For patients with bipolar disorder (BD), noncompliance was significantly associated with the presence of a comorbid SUD, and the most common reported reason was denial of need for treatment. In a study by Weiss et al. (1998), compliance was significantly associated with treatment with divalproex (Depakote), compared to treatment with combined lithium(Drug information on lithium) (Eskalith, Lithobid). The study also showed that patients with BD and SUD who were prescribed benzodiazepines, neuroleptics and tricyclic antidepressants tended to take more medication than prescribed.

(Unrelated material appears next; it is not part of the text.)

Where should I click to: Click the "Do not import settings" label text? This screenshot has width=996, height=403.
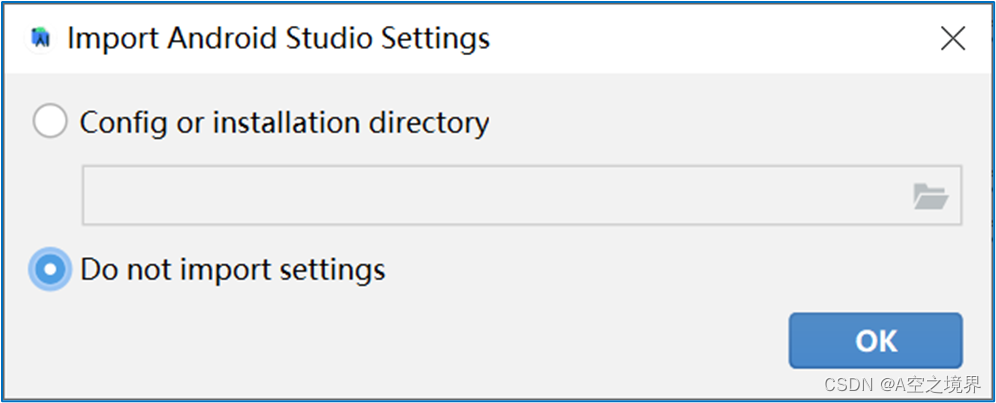(232, 270)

With regard to comorbid personality disorders and SUDs, results are not conclusive. However, borderline and antisocial personality disorders predict lower treatment retention rates (Marlowe et al., 1997). In addition, the concurrent presence of Axis II disorders on top of the Axis I disorders and SUD seems to worsen treatment compliance even more. A study showed that inpatients with triple comorbidity (Axis I and Axis II disorders plus SUD) were less likely to be compliant with the treatment plan than those without triple comorbidity (Ross et al., 2003).

Adolescent Compliance

Adolescents with comorbid mental illness and substance abuse are a unique clinical population because of the high risk that the problems will continue or worsen during adulthood. A retrospective record review of one year of admissions to a residential adolescent substance abuse treatment program showed that patients with attention-deficit/hyperactivity disorder and those with conduct disorder had the lowest treatment compliance (Wise et al., 2001).

In another study, investigators showed that adolescents with SUD who have comorbid affective and adjustment disorders have better compliance, whereas patients with conduct disorders have poorer compliance. Furthermore, patients who received psychotropic medications have better treatment compliance (Kaminer et al., 1992).